Obscurité à la galerie Les Territoires : Cécité éclairante
La commissaire Aseman Sabet nous convie à vivre une expérience artistique dans la pénombre. Après les restos où l’on mange dans le noir, voici l’art que l’on expérimente dans l’aveuglement.
Captivant paradoxe… Périodiquement, depuis au moins le 18e siècle, l’aveuglement est utilisé en art comme outil pour réfléchir le visible, ses limites et son au-delà. Les néoclassiques, les romantiques, les symbolistes et même les surréalistes ont travaillé cet état de différentes manières. Même la peinture abstraite l’a fait. Nous nous souviendrons des tableaux de Molinari faits les yeux bandés dans les années 50…
La commissaire Aseman Sabet propose ces jours-ci Obscurité, une expo où la pénombre est pensée "comme un matériau à part entière, un élément opératoire avec lequel travailler". Durant les semaines à venir, la salle d’exposition déjà sombre sera lentement plongée dans une pénombre presque totale et le visiteur sera obligé de rééquilibrer sa perception, de rétablir ses repères et sa lecture des oeuvres.
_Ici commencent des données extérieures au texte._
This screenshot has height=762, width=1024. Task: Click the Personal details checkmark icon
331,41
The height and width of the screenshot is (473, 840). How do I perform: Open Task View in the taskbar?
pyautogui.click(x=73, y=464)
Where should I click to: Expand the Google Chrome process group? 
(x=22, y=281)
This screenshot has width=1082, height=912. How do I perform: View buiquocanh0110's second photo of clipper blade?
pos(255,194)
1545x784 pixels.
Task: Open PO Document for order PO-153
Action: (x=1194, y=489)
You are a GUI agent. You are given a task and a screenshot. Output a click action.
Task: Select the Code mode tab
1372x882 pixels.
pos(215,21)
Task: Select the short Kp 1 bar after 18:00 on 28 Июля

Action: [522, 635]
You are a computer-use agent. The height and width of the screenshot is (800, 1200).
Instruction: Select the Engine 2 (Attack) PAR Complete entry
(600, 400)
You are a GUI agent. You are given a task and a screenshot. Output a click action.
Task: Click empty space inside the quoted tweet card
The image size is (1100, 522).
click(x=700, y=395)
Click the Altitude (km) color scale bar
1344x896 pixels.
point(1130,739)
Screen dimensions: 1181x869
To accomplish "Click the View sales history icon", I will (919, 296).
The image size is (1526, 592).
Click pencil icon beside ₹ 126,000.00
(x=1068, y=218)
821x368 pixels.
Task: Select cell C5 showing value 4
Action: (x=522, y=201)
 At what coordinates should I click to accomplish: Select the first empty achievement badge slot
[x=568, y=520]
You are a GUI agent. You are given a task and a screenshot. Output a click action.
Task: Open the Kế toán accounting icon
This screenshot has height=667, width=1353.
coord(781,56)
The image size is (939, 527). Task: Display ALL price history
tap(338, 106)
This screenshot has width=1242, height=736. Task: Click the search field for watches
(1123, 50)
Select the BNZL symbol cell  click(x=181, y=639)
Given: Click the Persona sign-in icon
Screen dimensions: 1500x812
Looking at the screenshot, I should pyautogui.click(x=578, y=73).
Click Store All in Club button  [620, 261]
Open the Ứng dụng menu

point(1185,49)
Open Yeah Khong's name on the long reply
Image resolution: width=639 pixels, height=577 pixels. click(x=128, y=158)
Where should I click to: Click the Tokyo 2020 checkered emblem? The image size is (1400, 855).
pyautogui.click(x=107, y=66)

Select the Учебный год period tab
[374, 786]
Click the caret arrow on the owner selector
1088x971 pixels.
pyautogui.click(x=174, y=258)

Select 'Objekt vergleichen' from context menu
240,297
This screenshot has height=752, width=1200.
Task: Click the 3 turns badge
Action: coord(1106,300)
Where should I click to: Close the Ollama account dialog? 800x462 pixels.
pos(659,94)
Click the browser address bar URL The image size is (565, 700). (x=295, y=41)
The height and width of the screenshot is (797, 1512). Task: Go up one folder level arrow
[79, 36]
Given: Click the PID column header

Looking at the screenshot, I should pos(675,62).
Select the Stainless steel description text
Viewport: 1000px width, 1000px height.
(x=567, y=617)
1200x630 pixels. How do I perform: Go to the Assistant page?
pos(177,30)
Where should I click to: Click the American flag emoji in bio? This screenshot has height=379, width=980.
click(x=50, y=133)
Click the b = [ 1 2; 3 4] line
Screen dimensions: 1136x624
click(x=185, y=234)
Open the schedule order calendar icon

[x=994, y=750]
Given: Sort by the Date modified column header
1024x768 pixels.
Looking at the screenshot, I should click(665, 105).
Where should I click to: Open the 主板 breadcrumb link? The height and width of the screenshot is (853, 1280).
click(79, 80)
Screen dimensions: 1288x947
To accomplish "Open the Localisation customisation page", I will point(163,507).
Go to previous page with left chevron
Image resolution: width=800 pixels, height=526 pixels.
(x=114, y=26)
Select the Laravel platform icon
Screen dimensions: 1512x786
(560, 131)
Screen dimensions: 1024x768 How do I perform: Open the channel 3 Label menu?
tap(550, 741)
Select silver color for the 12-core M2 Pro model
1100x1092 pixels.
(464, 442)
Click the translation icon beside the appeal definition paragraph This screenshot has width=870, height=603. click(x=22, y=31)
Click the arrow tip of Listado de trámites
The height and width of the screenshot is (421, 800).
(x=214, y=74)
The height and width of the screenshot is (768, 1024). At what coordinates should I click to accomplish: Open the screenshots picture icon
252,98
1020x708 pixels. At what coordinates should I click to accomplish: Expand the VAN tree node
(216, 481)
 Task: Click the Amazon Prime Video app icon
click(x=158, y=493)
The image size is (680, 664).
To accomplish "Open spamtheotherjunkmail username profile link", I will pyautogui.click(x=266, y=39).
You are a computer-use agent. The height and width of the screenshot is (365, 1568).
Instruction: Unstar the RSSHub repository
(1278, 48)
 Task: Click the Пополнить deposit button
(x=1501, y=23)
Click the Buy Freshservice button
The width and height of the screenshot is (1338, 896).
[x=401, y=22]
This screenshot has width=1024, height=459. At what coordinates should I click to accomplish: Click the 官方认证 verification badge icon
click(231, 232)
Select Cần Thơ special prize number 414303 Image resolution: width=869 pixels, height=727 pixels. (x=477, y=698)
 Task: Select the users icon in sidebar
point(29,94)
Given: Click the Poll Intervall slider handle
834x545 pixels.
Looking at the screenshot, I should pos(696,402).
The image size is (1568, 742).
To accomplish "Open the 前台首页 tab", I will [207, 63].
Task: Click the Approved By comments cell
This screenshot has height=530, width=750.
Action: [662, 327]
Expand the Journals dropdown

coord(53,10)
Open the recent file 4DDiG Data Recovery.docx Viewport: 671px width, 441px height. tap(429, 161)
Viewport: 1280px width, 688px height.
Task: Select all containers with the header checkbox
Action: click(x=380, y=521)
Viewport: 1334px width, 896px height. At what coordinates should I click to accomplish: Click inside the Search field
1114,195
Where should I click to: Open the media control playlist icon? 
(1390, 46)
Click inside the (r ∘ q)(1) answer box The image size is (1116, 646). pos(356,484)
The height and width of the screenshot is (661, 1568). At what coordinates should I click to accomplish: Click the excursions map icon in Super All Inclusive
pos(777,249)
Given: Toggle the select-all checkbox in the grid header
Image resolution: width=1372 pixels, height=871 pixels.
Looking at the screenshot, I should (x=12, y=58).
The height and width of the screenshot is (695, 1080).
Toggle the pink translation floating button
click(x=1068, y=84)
Plusieurs visites s’imposent donc.
Vous noterez Paysage nocturne, oeuvre de Karen Trask. Une vidéo montrant une main caressant l’ombre du visage d’un homme est accolée à une sculpture en fourrure qui ressemble à une représentation de la Voie lactée… Comme si la caresse des gens que nous aimons nous permettait de toucher à la plénitude de l’univers.
De Mathieu Latulippe, vous remarquerez une maquette du télescope Hubble, étrangement tourné vers la Terre. Un tableau, qui lui est adjacent, montre lui aussi un retournement intéressant. Le ciel bleu est dépeint comme par-dessus l’obscurité de l’univers, comme si nous n’étions pas en train de scruter les étoiles de la Terre, mais la Terre à partir du cosmos. Latulippe nous dit certainement comment, en scrutant les fins fonds de l’univers, nous tentons de comprendre le sens de nos existences.
Avec Hello Darkness My Old Friend, Mathieu Beauséjour cite les premières paroles de The Sound of Silence (tirée du premier album de Simon & Garfunkel), chanson qui nous parle de la superficialité de notre monde, de notre soumission aux paroles aveuglantes de leaders stupides et du manque de communication réelle entre les êtres humains.
Présentant aussi des pièces de Jean-François Lauda et Emmanuelle Léonard, cette expo est encore une preuve que nous sommes à l’époque de l’art de l’installation (de l’art de la performance du spectateur) où l’oeuvre (qu’elle soit picturale, sculpturale, photographique…) est toujours une mise en scène à expérimenter. Il semblerait que le sens de l’art dépende encore plus de son contexte.
Une superbe idée qui mériterait une suite.